Furthermore (you knew there had to be a furthermore!), I did not ask what Easter meant. I guess this advocate of Christianity heard in my “just another Sunday” response a cry for help, for understanding - or perhaps I wanted to be saved? Needless to say, not so. Here’s the deal… this is what Easter meant (past tense) to me: When I was a kid, it was about the Easter Bunny, coloring eggs and finding them on Easter morning. When I had young kids, it was about coloring Easter Eggs, the Easter Bunny and hiding the eggs early on Easter morning. Now, it’s just another Sunday. I expect that when I have grandchildren, the ritual will start all over again and I’m fine with that.

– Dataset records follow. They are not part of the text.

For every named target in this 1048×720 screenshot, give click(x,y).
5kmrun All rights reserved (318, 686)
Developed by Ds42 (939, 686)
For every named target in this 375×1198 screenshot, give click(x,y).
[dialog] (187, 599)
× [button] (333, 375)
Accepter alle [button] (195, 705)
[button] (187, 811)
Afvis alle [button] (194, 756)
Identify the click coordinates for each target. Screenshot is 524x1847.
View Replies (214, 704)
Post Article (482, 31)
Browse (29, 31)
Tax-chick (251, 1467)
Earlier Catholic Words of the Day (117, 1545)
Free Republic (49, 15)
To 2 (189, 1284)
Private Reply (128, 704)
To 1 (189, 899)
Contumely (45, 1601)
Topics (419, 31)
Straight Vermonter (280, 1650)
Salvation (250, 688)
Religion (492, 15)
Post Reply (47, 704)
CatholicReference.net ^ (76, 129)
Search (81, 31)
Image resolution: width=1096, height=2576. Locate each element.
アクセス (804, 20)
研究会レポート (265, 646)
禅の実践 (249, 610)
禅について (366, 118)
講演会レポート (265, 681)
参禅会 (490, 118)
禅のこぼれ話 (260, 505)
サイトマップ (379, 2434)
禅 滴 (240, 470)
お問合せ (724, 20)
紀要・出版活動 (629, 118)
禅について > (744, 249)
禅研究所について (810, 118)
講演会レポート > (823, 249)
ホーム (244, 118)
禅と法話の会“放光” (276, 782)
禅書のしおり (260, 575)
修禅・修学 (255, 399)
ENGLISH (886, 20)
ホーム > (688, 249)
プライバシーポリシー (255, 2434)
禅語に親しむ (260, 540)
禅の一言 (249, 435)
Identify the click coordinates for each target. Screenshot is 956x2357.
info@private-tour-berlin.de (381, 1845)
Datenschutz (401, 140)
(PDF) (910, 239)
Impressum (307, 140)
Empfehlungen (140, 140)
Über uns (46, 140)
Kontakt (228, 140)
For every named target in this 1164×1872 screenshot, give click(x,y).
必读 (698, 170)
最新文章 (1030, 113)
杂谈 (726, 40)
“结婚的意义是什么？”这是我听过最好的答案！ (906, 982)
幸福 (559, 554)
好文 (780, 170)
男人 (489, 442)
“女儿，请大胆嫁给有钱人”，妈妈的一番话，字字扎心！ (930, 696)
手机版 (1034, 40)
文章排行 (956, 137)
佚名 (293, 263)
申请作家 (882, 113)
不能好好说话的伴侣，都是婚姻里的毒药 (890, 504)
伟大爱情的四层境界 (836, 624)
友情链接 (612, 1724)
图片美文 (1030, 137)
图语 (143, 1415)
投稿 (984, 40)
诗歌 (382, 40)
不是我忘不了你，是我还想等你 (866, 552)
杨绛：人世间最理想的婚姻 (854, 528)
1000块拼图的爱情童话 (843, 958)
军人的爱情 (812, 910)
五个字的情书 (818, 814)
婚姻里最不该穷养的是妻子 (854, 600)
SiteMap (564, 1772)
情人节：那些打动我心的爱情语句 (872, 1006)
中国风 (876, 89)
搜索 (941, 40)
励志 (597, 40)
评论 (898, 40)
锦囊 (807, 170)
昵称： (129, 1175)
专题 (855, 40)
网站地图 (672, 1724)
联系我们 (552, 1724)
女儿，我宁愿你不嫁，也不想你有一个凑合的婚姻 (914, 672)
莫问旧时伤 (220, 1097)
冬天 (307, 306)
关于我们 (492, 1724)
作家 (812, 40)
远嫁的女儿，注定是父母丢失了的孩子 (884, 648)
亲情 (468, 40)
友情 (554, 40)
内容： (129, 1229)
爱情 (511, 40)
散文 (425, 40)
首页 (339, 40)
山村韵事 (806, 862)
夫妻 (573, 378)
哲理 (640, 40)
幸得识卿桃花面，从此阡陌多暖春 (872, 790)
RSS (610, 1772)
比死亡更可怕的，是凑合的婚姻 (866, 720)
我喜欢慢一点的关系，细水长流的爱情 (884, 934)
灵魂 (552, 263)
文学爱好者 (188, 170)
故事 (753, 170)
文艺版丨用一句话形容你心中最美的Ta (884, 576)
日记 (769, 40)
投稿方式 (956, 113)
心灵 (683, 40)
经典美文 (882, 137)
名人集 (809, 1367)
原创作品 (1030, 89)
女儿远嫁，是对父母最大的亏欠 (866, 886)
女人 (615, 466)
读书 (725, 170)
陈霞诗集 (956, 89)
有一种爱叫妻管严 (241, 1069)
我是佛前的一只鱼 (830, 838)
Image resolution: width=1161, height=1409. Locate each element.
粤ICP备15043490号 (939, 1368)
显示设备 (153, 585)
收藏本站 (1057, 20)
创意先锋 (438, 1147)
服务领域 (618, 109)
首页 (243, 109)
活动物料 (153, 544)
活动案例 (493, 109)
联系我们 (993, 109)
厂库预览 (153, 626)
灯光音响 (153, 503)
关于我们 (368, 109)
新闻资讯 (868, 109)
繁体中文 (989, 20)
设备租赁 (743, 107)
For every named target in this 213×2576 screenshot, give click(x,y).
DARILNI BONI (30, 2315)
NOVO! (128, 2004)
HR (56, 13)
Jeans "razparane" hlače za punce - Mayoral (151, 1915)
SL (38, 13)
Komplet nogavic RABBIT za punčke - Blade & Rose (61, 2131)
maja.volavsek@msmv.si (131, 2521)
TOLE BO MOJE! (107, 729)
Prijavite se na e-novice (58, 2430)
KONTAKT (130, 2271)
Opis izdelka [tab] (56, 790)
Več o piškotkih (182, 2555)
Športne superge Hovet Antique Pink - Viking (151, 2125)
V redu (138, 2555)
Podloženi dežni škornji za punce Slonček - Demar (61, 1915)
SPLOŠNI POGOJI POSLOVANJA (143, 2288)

The best quality about my spiritual beliefs is that they are unique. I don’t think I could explain it even if I wanted to and I never even try unless asked. That means I am not trying to solicit or recruit followers nor am I promoting my beliefs. Although they work for me, I have no way of knowing if they’ll work for anyone else, but I am happy to try to explain if asked. By the same token, if I ask someone else, then I am listening – genuinely and without any facetious comments. I am not close-minded, I have asked… and listened. However, if you hear me talking to a friend and I happen to mention Easter and I “get it wrong,” please don’t try to educate me, I may be tempted to say something very unspiritual - and neither of us wants that.

Thursday, April 13, 2006

Memory Lane

I guess I had unrealistic expectations. Actually, that’s not exactly true; my expectations were right on the money. I knew I would see what I saw – no big surprises there. And I know that things change, often times for the better. They call it progress… I suppose that depends on one’s point of view. All the same, for some reason, this time I really miss the way things were.

I don’t have any but the sketchiest of memories of my first two homes. When I was only about three or four, my parents bought the home they still live in today. My youth was spent entirely in this sleepy little Santa Clara Valley hamlet. Known for its acres and acres of fruit orchards - cherries, plumbs, peaches - this part of the valley was mostly consisted of apricot orchards. Everyone's yard had three or four trees. However, by the time I had graduated high school in 1981, the valley was known by a much different name: Silicon Valley.

Los Altos has always been a middle-class suburb. Full disclosure? Ok, a white middle-class suburb. I’m not sure how it is that I did not grow up to be racist… credit my parents, the social atmosphere of living through the height of the civil rights movement or maybe it was an associative effect of being so close to Stanford University. We were also within a short drive of the likes of Berkeley, San Francisco or the city next-door and home of Stanford - Palo Alto, where technology, not race, reigned supreme. It was (and still is, I guess) what was referred to as “a bedroom community,” whatever that means.

This was a safe place to raise kids. I think it probably still is, but you won’t see the kids experiencing the same mobility I did in my youth. There was a time when kids of all ages were everywhere, usually riding their bikes. My elementary school (which is still there) is two long suburbian blocks away, probably about half a mile. By the time I was in first grade – just a boy of five going on six – I was riding my Sears Free-Spirit one speed bike to and from school by myself. Ok, not exactly by myself, there were a few other kids making the same trek. That just doesn’t happen today.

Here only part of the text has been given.